Attenzione: oltre al solito linguaggio omofobico, questo capitolo contiene un tentato stupro (non esplicito). Tenetelo a mente se è qualcosa che può darvi fastidio.

Buona lettura ♥
 

_ _ _

 

8.

 

 

Era in trappola.

Izaya impiegò un totale di cinque secondi per giungere alla logica conclusione, il risultato di un ragionamento deduttivo che aveva assunto come premesse il luogo isolato in cui era stato attirato, la mancanza di vie di fuga, essendo stata chiusa con un tonfo la porta che costituiva la sola uscita dall’edificio, e infine l’espressione meno che amichevole degli individui che si paravano di fronte a lui.

Ne contò undici, ovvero un bel po’ di più di quelli di cui si poteva occupare da solo.

Ma tu guarda che situazione.

Si guardò intorno, ma l’ambiente era tanto vuoto e privo di possibili vie di fuga alternative, quanto quando l’aveva esaminato per la prima volta. Le sue mani scivolarono nelle tasche del cappotto, stringendosi una attorno al cellulare, l’altra attorno a un coltello.

Il primo oggetto era inutile, lo sapeva. Se pure ci fosse stato qualcuno volenteroso di accorrere in suo soccorso – e l’immagine di un certo protozoo lampeggiò nella sua mente – non avrebbe fatto in tempo a comporre il numero che quegli altri gli sarebbero subito saltati addosso.

Gli restavano dunque una lama affilata e la sua lingua altrettanto tagliente. Alla fine dei conti, erano le sue armi più efficaci.

Nessuno sarebbe venuto a salvarlo. C’erano solo lui, il ragazzo che voleva diventare un dio, e loro, gli umani che avrebbero dovuto adorarlo, e che erano ora pronti ad arrecargli danno.

Così sorrise, e pronunciò parole che vennero prontamente ignorate. Come la minaccia alla sua incolumità si rese palese, la sua presa attorno al manico del coltello si serrò.

Seriamente…

Questa è tutta colpa tua, Shizu-chan.

 

Un’ora prima…

 

Izaya si mosse in una rapida piroetta, facendo svolazzare come un mantello il cappotto orlato di pelliccia che avvolgeva le sue spalle e gli ricadeva lungo i fianchi in una cascata di tessuto scuro, fino a fermarsi all’altezza dei polpacci.

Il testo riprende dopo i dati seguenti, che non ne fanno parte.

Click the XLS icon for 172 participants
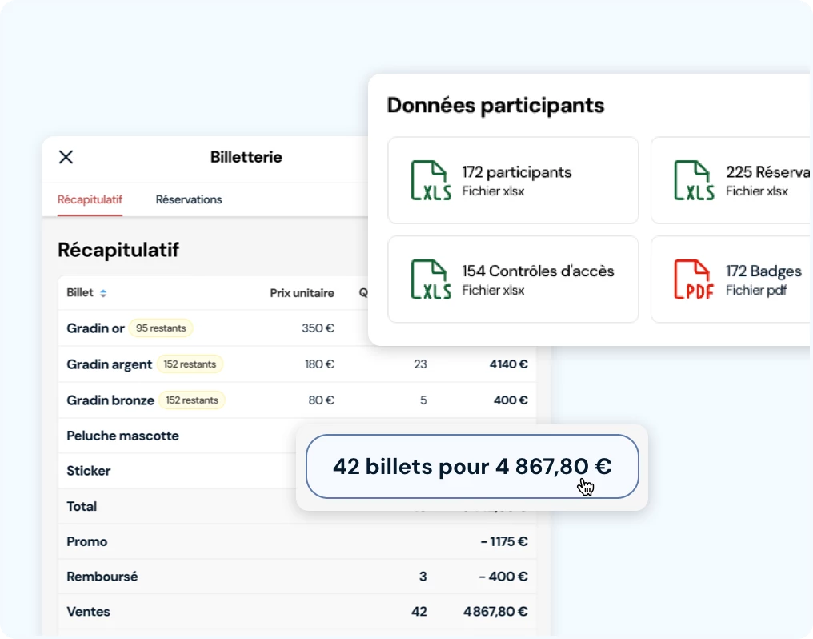Image resolution: width=813 pixels, height=639 pixels. 431,180
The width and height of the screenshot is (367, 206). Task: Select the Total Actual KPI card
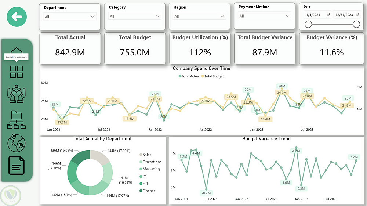click(70, 48)
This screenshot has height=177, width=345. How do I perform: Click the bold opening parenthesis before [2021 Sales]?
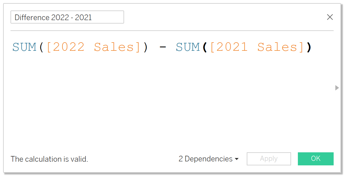point(205,47)
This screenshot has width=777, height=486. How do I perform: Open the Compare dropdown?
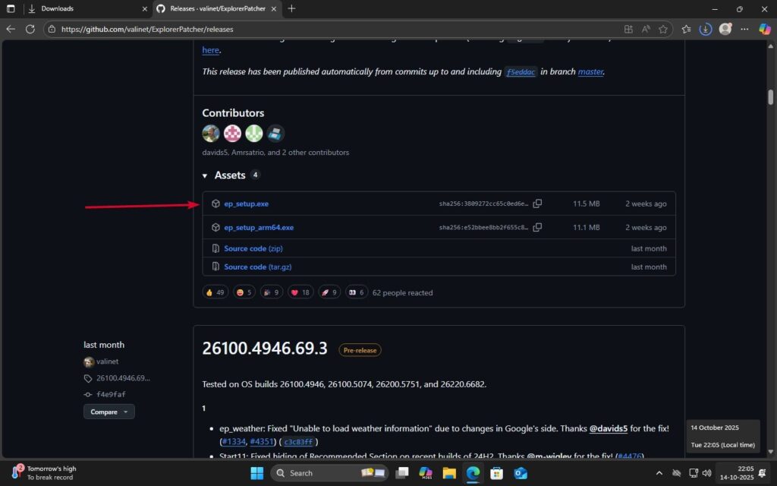[x=109, y=411]
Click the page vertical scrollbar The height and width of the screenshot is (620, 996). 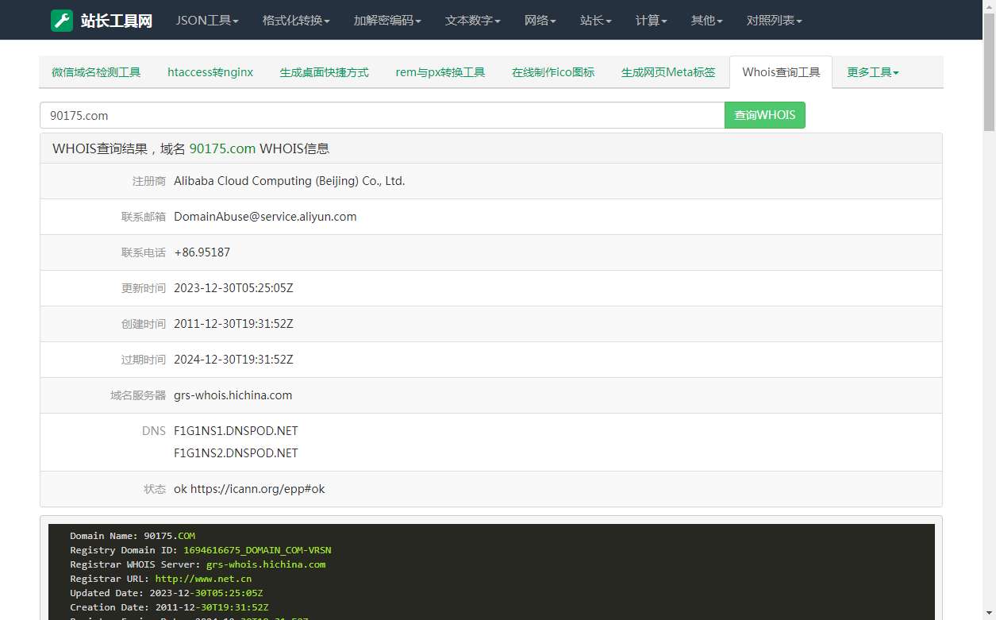click(x=989, y=318)
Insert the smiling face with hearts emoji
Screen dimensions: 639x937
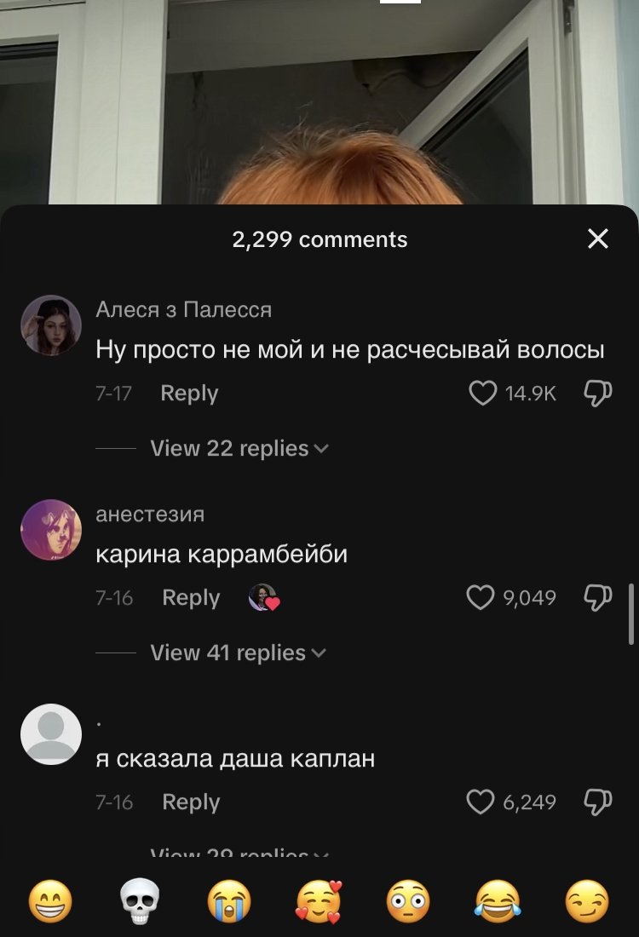[x=319, y=901]
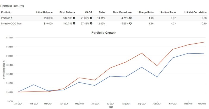Click info icon beside Portfolio 1 final balance $12,105
Screen dimensions: 209x109
tap(74, 18)
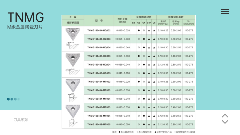Click the 刀具系列 link

coord(21,120)
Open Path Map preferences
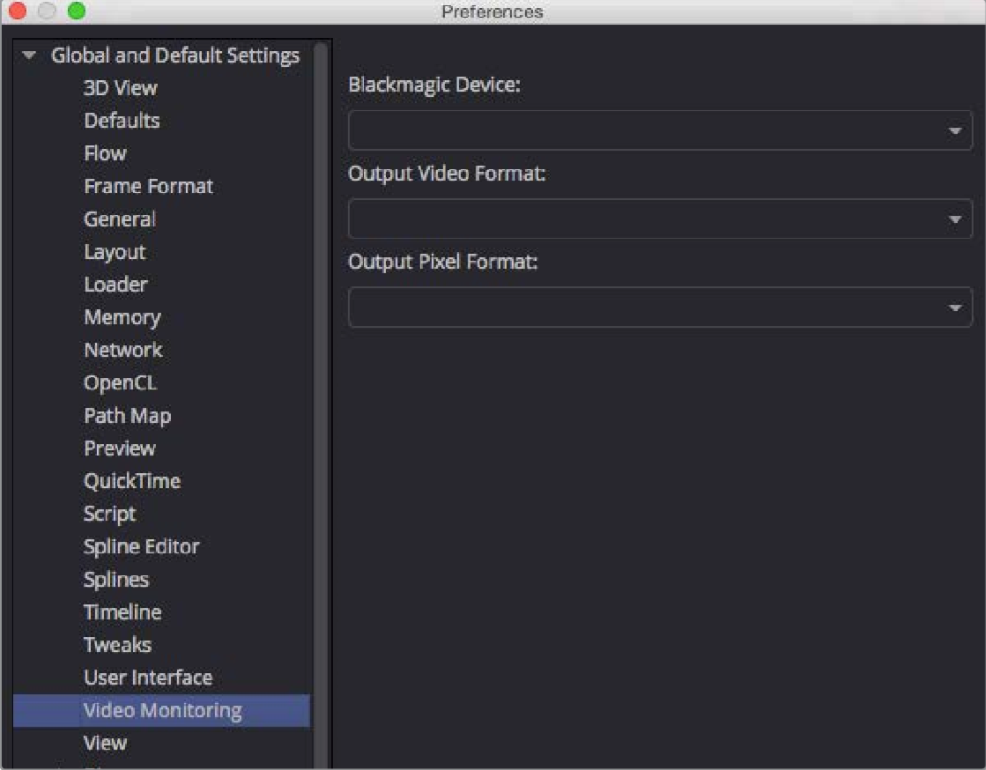986x770 pixels. coord(127,415)
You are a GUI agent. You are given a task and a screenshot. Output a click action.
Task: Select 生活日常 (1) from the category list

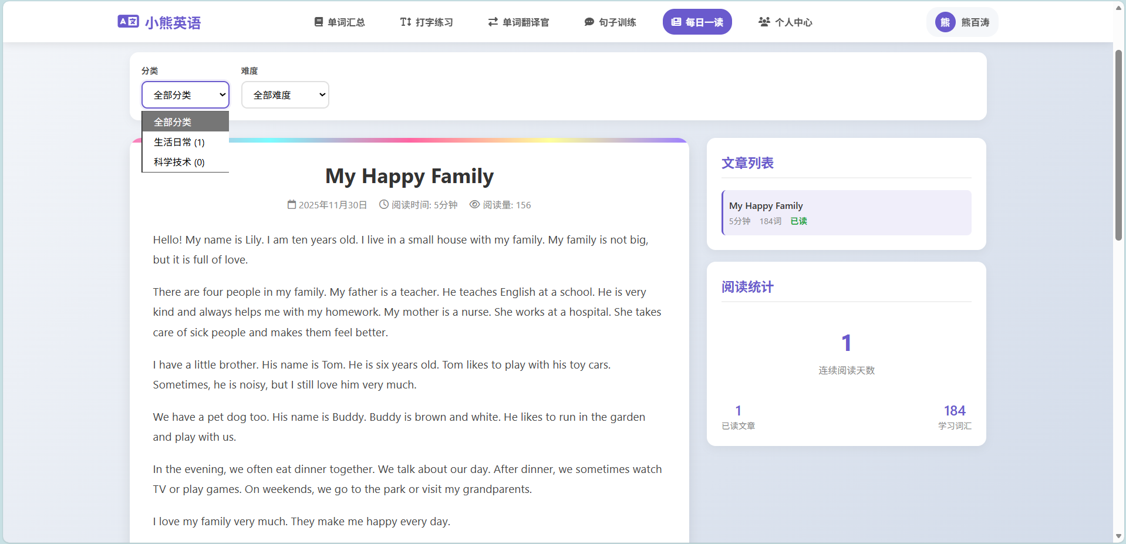click(x=179, y=142)
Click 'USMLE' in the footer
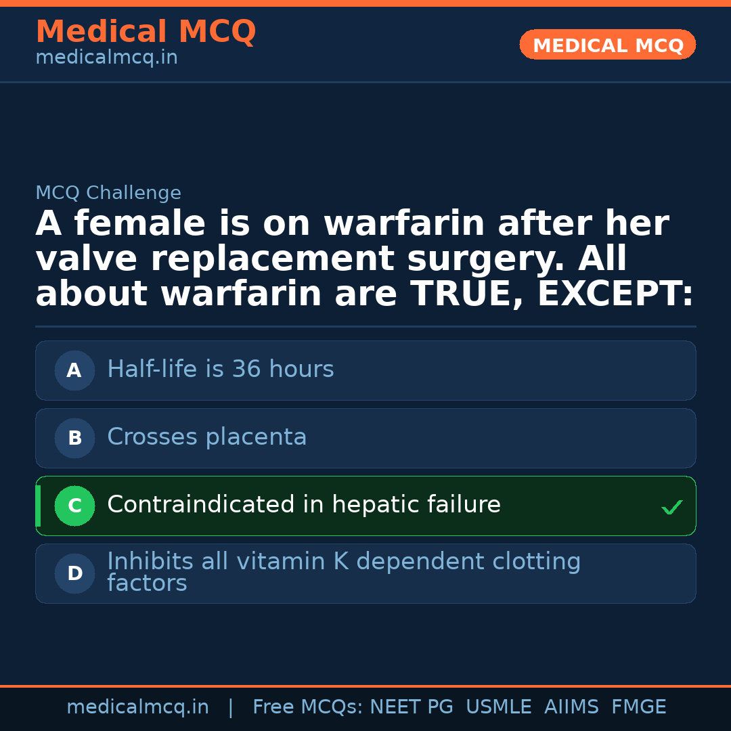 pos(499,707)
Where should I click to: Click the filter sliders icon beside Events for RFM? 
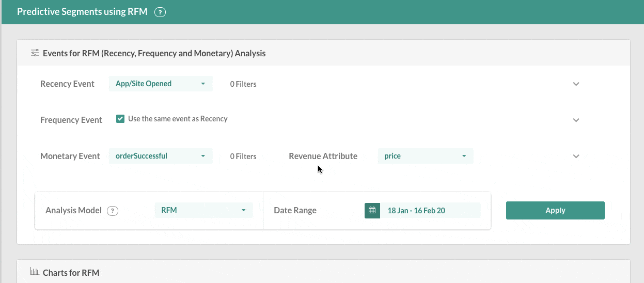click(35, 53)

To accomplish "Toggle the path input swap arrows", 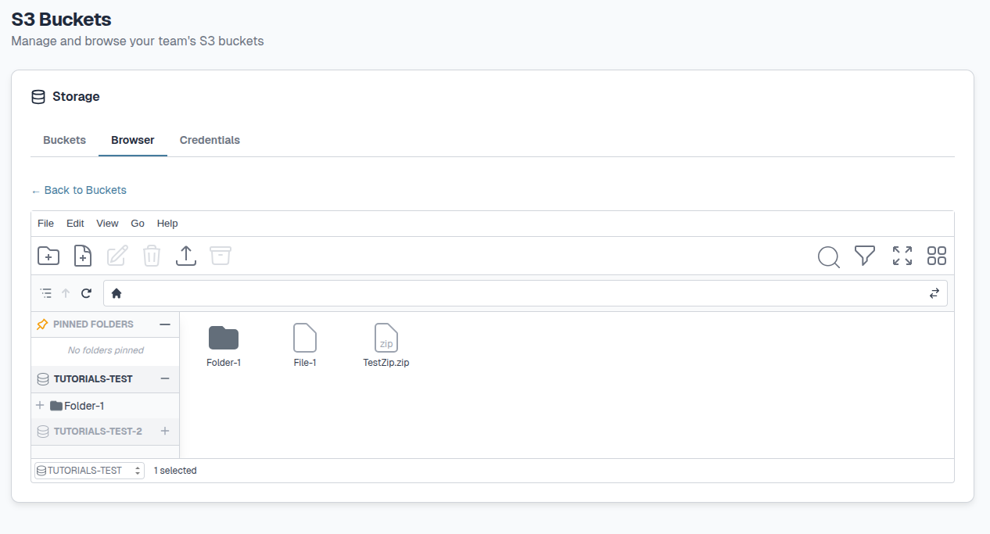I will pyautogui.click(x=934, y=293).
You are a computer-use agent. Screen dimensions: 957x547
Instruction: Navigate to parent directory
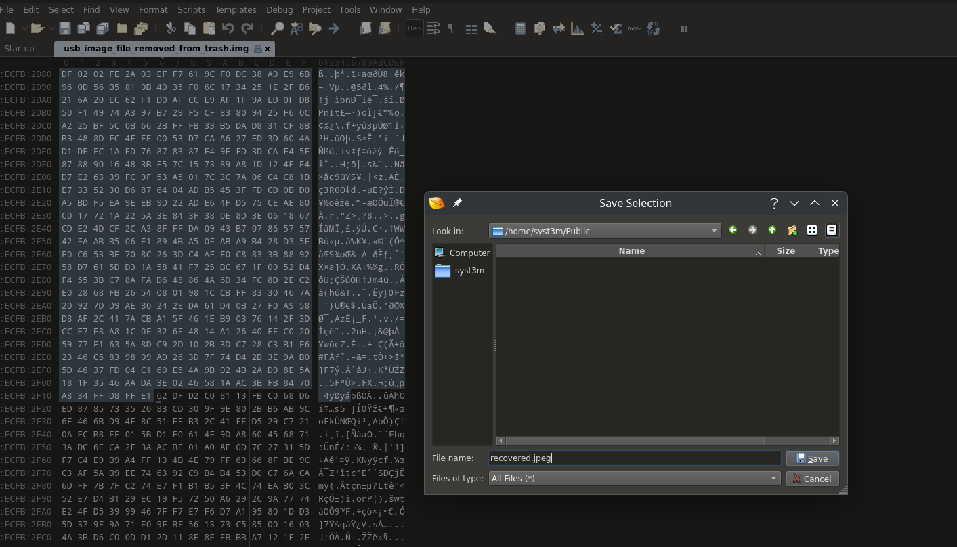tap(772, 231)
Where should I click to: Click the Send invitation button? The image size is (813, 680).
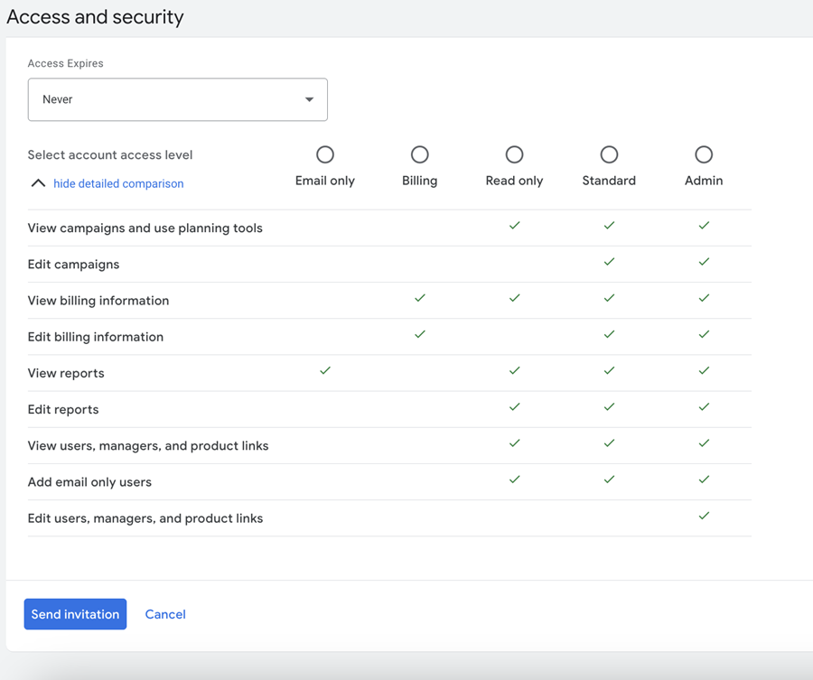click(x=75, y=614)
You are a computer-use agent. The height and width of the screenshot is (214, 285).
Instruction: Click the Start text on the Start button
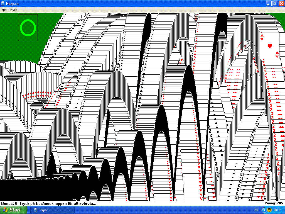coord(15,210)
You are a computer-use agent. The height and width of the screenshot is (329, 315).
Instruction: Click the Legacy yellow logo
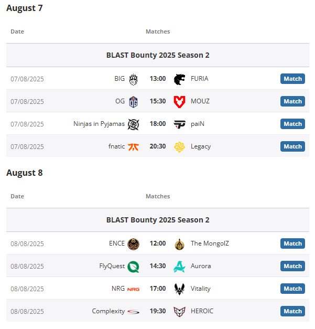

Analizzò rapidamente la propria figura allo specchio, dai jeans neri aderenti alla maglia color granata, alle mani impreziosite da alcuni semplici anelli di metallo e su fino alla sciarpa color crema avvolta attorno al suo collo, oltre alla quale spuntava il suo volto, aperto com’era in un sorriso, gli occhi scintillanti sotto ciocche accuratamente pettinate.

Non male, Orihara, si disse con un ghigno.

Allungò una mano in direzione del ripiano del bagno, indugiando per un attimo prima di selezionare una boccetta di acqua di colonia. Era il prodotto più costoso che possedeva, e quindi per definizione sprecato con un bruto come Shizu-chan, ma il corvino si disse che lo stava facendo soltanto per se stesso – ovviamente. Non era come se dovesse impressionare il bruto – non era come se gli importasse di cosa Shizu-chan pensava di lui.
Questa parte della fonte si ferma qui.